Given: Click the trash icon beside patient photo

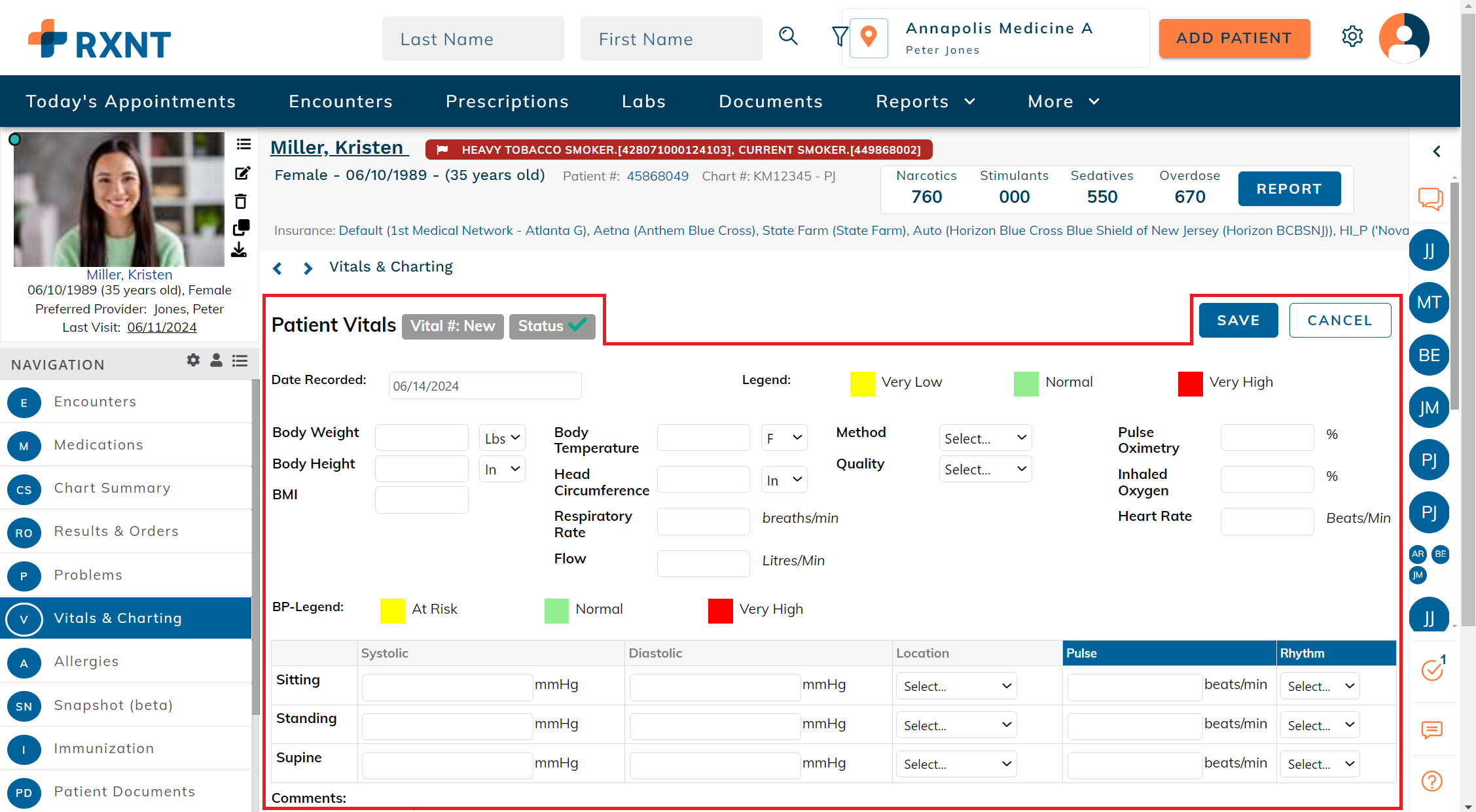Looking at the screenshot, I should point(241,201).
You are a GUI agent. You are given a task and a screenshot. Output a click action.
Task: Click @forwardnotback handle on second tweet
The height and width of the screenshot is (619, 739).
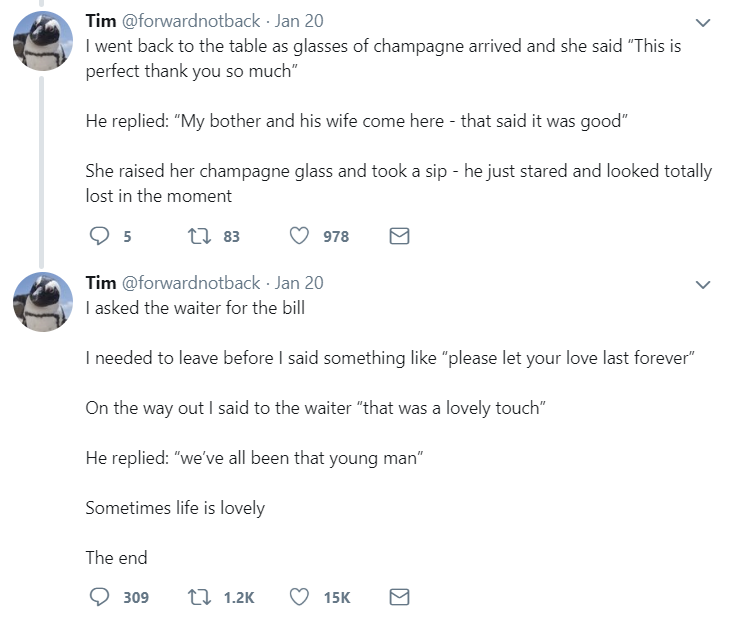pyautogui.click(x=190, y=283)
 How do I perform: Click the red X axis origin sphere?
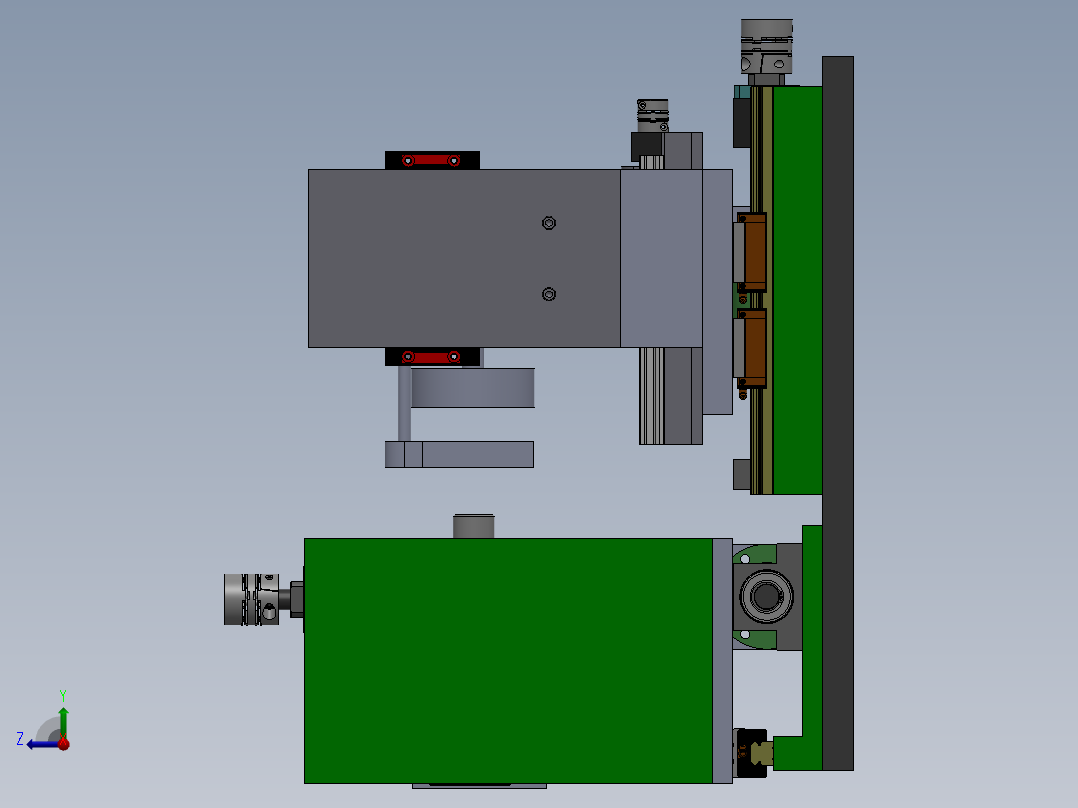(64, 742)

= = = = =

Write out every one of the records above word for word, leaving out the pictures.

- EXERCISE RESULT:
Given: Click the trash icon beside patient photo

Looking at the screenshot, I should point(241,201).
You are a GUI agent. You are given a task and a screenshot. Output a click action.
Task: Click @forwardnotback handle on second tweet
The height and width of the screenshot is (619, 739).
pyautogui.click(x=190, y=283)
 How do I perform: Click the red X axis origin sphere?
(64, 742)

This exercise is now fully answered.